Я крепче сжала маленький узелок.
– Но ради неё я порезала своего дедушку. Зарастёт, конечно, но мне не следовало этого делать, и, если я потеряю шкуру, получится, что всё зря. Это единственная вещь, которая принадлежит мне, а не моему отцу или матери, моим сёстрам или братьям.
– Она не твоего отца или матери, не твоих сестёр или братьев, а моя. Пожалуйста, отдай её мне, милая сатирица. Я хочу домой, но не смогу туда попасть, пока ты её не отдашь.
Я не хотела плакать, но всё равно мои глаза наполнились слезами, однако я была умной девочкой и знала разные истории.
– Погоди. Как твоё имя?
– Меня зовут Покров.
– А я Эшколь. Если ты селки, и у меня твоя шкура, значит, ты должен остаться со мной и быть моим возлюбленным до тех пор, пока не получишь её обратно, – так?
Плечи Покрова опустились.
– Да, так заведено, хотя я никогда не был похож на других тюленей.
Сказка про шкуру
Я всегда был осторожен со своей шкурой. Другие бросали их как и где попало, уж такова наша природа… Кто бы мог их взять? В чей дом мы войдём, чьи сардины и чёрный хлеб будем есть, кого станем любить? Для селки нет ничего важнее, чем кража их шкуры.
Но я был осторожен. Я любил море, волны и буруны, клубы белой пены. Мне нравился переменчивый характер моря – то, каким оно бывало зыбким и серым либо гладким, как стекло или лоб красавицы. Я обожал вкус воды и боялся оказаться запертым в доме, где не дует сильный ветер и не слышно криков чаек.
Я не думал, что усну: грел свой серебристый живот на одинокой скале на мелководье; купался в тепле, отражавшемся от фиолетовых волн; вдыхал воздух с ароматом водорослей. Я закрыл глаза всего на миг, и тут появился он – тихий, как рыбак с острогой, – и взрезал кожу на моей спине легко, будто порвал бумагу.
Раньше такого не случалось – он снимал с меня кожу, сдирал её насильно, вытаскивал мои пальцы из плавников, ноги из хвоста и лицо из морды… Я кричал, но мои сёстры издалека увидели только, что кто-то забирает мою шкуру, и решили, что самое время. Они не видели нож, не слышали моих криков и стали подбодрять меня со своих отдалённых каменных выступов.
Закончив, он с лёгкостью поплыл к берегу, где начал упаковывать шкуру в туго набитый кожаный мешок. Я последовал за ним, неуклюже плывя в теле человека, в котором до сих пор не жил. Когда мы выбрались на песок, я рухнул, задыхаясь: воздух обжигал мои новые лёгкие.
– Куда мы идём? – промычал я.
Человек, которого, как я позже узнал, звали Гасан, остановился и посмотрел на меня.
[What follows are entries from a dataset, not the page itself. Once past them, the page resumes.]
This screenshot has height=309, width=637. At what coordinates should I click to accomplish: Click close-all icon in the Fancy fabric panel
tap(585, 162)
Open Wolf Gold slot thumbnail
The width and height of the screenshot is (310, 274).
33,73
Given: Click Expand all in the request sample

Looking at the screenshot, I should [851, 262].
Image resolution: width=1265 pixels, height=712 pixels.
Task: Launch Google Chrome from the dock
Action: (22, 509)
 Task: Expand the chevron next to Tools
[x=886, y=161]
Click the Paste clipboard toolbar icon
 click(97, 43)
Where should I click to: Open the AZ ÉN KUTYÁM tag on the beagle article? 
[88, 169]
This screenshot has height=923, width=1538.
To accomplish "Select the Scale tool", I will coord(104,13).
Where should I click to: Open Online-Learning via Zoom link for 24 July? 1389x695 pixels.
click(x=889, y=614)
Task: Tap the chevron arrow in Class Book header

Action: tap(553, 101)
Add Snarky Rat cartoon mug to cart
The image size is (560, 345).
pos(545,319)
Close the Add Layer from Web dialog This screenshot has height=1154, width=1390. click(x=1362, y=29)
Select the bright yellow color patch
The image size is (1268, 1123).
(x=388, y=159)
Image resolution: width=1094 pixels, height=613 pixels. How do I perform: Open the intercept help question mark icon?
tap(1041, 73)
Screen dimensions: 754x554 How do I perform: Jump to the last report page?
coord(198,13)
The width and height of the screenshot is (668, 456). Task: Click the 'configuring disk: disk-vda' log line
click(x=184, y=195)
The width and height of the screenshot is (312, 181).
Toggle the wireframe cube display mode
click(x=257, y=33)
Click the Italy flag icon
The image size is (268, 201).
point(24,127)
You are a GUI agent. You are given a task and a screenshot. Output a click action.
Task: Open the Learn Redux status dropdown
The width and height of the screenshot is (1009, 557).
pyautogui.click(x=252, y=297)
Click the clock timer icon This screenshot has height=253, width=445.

Он был, как с ним нередко случается, в шкуре женщины – старухи с длинными спутанными волосами.
– О чём это ты, юный бедолага? – спросила старуха.
– У тебя моя шкура.
– О да, несомненно.
– Значит, я твой. В какой дом ты меня приведёшь? Какую рыбу и какие хлеба мы будем есть? Кого я буду любить?
– Мне дела нет до того, что ты ешь или кого любишь, тюлень. Мне нужна только шкура, чтобы её продать. Ты лишь дополнение, как косточка в персике.
Я впервые в жизни встал на ноги: они тряслись.
– Но ведь это моя суть. Мою шкуру украли, и теперь я должен кому-то принадлежать.
– Мне ты не принадлежишь, и я в тебе не нуждаюсь, – фыркнула старуха, которая была Гасаном.
– Тогда отдай шкуру, если я тебе не нужен.
– Не после того, как я с большим трудом её срезал… У тебя на редкость неподатливое тело.
Я был потрясён: Гасан не собирался вести меня в дом, кормить и любить. Лишившись тюленьего тела, я перестал этого бояться, я нуждался в этом так же отчаянно, как когда-то в море. Я запаниковал; синевато-серое небо испугало меня, тёмное море привело в ужас. Я не знал, куда идти, моё тело будто всего боялось. Я быстро замерзал и всё время страдал от голода. И следовал за старой каргой, потому что у неё была моя шкура. Так поступают селки.
– Пожалуйста, – говорил я. – Люби меня или отдай мою шкуру. Ты меня ранишь.